**EXERCISE INSTRUCTIONS**: Copy the lines from the one containing "You are a GUI" up to and including the one containing "pyautogui.click(x=177, y=14)", swapping "screenshot" for "image" and keeping everything else the same.
━━ MATERIAL PROVIDED
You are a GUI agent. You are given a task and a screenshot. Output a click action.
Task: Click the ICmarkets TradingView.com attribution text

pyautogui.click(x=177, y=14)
━━━━
━━ MATERIAL PROVIDED
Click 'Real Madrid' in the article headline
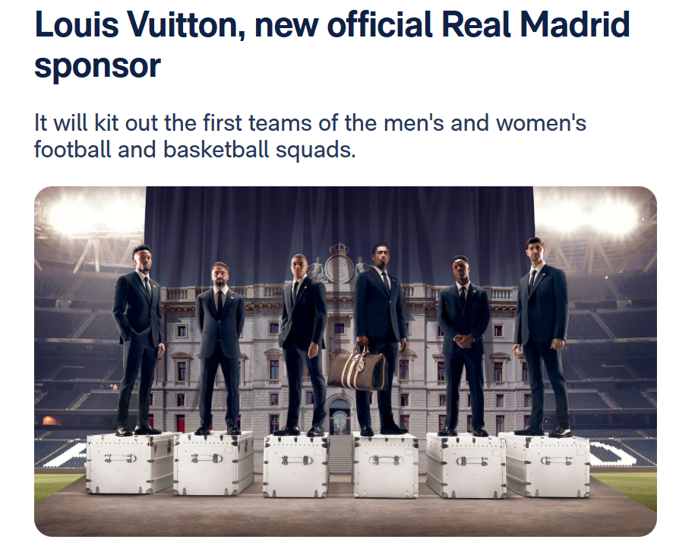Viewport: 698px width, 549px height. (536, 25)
━━━━
━━ MATERIAL PROVIDED
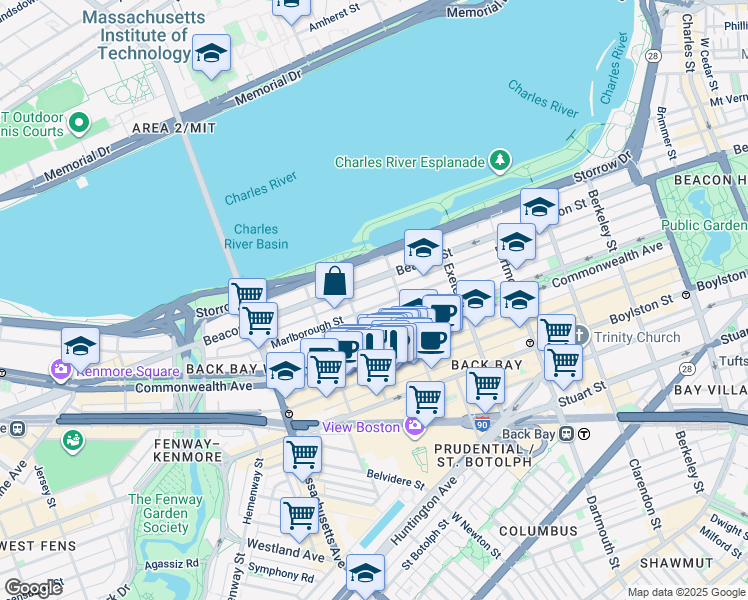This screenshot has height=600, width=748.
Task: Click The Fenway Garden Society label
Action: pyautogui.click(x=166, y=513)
━━━━
**SOLUTION FOR THIS EXERCISE**:
You are a GUI agent. You are given a task and a image. Output a click action.
Task: Click the ICmarkets TradingView.com attribution text

pyautogui.click(x=177, y=14)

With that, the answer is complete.